Laboratory Changes During Gender-Affirming Hormone Therapy in Transgender Adolescents

Author:

Millington Kate12,Lee Janet Y.345,Olson-Kennedy Johanna6,Garofalo Robert7,Rosenthal Stephen M.3,Chan Yee-Ming8

Affiliation:

1. aDivision of Pediatric Endocrinology and Adolescent Medicine, Hasbro Children’s Hospital, Providence, Rhode Island

2. bDepartment of Pediatrics, Warren Alpert Medical School of Brown University, Providence, Rhode Island

3. cDivision of Pediatric Endocrinology, Department of Pediatrics, University of California, San Francisco, San Francisco, California

4. dDivision of Endocrinology & Metabolism, Department of Medicine, University of California, San Francisco, California

5. eEndocrine and Metabolism Section, San Francisco Veterans Affairs Health Care System, San Francisco, California

6. fDivision of Adolescent and Young Adult Medicine, Department of Pediatrics, Keck School of Medicine of University of Southern California, Los Angeles, California

7. gDivision of Adolescent Medicine, Department of Pediatrics, Northwestern University Feinberg School of Medicine, Chicago, Illinois

8. hDivision of Endocrinology, Department of Pediatrics, Boston Children’s Hospital, Boston, Massachusetts

Abstract

OBJECTIVES Guidelines for monitoring of medications frequently used in the gender-affirming care of transgender and gender-diverse (TGD) adolescents are based on studies in adults or other medical conditions.

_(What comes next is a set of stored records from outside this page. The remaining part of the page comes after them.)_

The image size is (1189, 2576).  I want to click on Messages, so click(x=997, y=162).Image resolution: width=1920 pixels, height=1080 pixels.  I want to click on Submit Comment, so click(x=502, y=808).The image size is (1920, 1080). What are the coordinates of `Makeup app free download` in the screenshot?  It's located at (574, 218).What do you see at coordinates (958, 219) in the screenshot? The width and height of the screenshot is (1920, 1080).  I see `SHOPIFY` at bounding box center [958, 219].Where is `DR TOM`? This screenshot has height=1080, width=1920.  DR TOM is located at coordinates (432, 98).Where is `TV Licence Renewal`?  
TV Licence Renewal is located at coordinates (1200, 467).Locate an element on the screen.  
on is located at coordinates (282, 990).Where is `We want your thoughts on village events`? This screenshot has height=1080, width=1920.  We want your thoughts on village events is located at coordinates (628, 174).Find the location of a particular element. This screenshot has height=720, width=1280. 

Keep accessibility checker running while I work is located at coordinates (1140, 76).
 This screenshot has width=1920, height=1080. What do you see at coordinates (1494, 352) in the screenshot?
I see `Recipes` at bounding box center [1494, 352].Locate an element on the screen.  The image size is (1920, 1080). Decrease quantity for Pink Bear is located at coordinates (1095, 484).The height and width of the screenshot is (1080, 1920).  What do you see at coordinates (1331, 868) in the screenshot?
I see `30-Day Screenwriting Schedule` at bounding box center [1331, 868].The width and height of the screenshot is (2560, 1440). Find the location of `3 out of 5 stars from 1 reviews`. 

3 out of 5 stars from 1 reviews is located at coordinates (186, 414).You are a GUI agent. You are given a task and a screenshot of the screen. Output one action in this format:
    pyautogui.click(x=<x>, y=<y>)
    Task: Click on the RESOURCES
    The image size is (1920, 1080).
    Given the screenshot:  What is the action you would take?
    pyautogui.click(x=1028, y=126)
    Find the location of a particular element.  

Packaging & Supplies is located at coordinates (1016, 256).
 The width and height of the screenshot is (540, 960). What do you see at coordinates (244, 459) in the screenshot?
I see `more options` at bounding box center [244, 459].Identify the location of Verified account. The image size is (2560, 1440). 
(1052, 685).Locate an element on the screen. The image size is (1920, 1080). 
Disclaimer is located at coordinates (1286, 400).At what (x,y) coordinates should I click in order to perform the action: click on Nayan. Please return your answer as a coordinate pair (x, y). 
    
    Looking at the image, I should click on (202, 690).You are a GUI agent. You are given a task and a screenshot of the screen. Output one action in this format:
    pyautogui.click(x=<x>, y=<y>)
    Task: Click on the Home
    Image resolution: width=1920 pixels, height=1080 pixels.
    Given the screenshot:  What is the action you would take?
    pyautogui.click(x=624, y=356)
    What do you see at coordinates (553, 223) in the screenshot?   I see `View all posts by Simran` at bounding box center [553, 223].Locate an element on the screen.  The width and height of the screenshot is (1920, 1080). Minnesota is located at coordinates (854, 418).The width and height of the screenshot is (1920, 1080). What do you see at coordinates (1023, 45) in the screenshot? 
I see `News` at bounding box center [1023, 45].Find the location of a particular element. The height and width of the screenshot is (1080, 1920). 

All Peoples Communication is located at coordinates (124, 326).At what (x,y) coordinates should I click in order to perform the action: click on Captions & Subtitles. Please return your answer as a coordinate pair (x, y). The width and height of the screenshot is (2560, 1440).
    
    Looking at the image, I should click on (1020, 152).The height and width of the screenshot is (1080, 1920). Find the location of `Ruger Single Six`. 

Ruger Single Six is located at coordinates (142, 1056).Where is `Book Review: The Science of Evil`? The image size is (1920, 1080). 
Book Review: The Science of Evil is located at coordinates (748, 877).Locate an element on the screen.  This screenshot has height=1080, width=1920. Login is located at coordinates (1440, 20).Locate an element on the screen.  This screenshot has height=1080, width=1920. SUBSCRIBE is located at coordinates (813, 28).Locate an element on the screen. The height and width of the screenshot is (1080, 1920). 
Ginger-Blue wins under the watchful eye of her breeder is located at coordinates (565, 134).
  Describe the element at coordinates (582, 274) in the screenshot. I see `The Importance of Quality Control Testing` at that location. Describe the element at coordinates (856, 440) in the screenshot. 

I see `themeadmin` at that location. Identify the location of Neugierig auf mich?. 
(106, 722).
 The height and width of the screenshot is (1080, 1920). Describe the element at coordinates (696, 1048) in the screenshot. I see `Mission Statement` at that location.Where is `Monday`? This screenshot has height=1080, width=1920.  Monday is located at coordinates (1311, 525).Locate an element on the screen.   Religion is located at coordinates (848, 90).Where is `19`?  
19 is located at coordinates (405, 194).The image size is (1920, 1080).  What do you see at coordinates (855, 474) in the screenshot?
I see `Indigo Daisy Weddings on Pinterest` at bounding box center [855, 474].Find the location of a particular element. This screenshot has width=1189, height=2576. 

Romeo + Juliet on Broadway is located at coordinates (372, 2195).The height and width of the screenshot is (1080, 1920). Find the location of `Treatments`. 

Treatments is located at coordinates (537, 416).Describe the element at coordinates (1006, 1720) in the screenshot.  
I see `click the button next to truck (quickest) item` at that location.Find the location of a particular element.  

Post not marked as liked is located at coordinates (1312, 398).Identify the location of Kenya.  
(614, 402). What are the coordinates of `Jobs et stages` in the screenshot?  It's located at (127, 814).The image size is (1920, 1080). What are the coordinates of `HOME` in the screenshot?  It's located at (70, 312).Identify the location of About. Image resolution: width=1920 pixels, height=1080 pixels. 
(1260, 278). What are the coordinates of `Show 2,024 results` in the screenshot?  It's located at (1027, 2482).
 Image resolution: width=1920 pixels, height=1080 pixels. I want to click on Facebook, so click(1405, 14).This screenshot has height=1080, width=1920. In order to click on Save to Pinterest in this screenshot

In this study, we aimed to investigate commonly screened laboratory measurements in TGD adolescents receiving gender-affirming hormone therapy (GAHT). METHODS TGD adolescents were recruited from 4 study sites in the United States before beginning GAHT. Hemoglobin, hematocrit, hemoglobin A1c, alanine transaminase, aspartate aminotransferase, prolactin, and potassium were abstracted from the medical record at baseline and at 6, 12, and 24 months after starting GAHT. RESULTS Two-hundred and ninety-three participants (68% designated female at birth) with no previous history of gonadotropin-releasing hormone analog use were included in the analysis. Hemoglobin and hematocrit decreased in adolescents prescribed estradiol (−1.4 mg/dL and −3.6%, respectively) and increased in adolescents prescribed testosterone (+1.0 mg/dL and +3.9%) by 6 months after GAHT initiation. Thirteen (6.5%) participants prescribed testosterone had hematocrit > 50% during GAHT. There were no differences in hemoglobin A1c, alanine transaminase, or aspartate aminotransferase. There was a small increase in prolactin after 6 months of estradiol therapy in transfeminine adolescents. Hyperkalemia in transfeminine adolescents taking spironolactone was infrequent and transient if present. CONCLUSIONS Abnormal laboratory results are rare in TGD adolescents prescribed GAHT and, if present, occur within 6 months of GAHT initiation. Future guidelines may not require routine screening of these laboratory parameters beyond 6 months of GAHT in otherwise healthy TGD adolescents.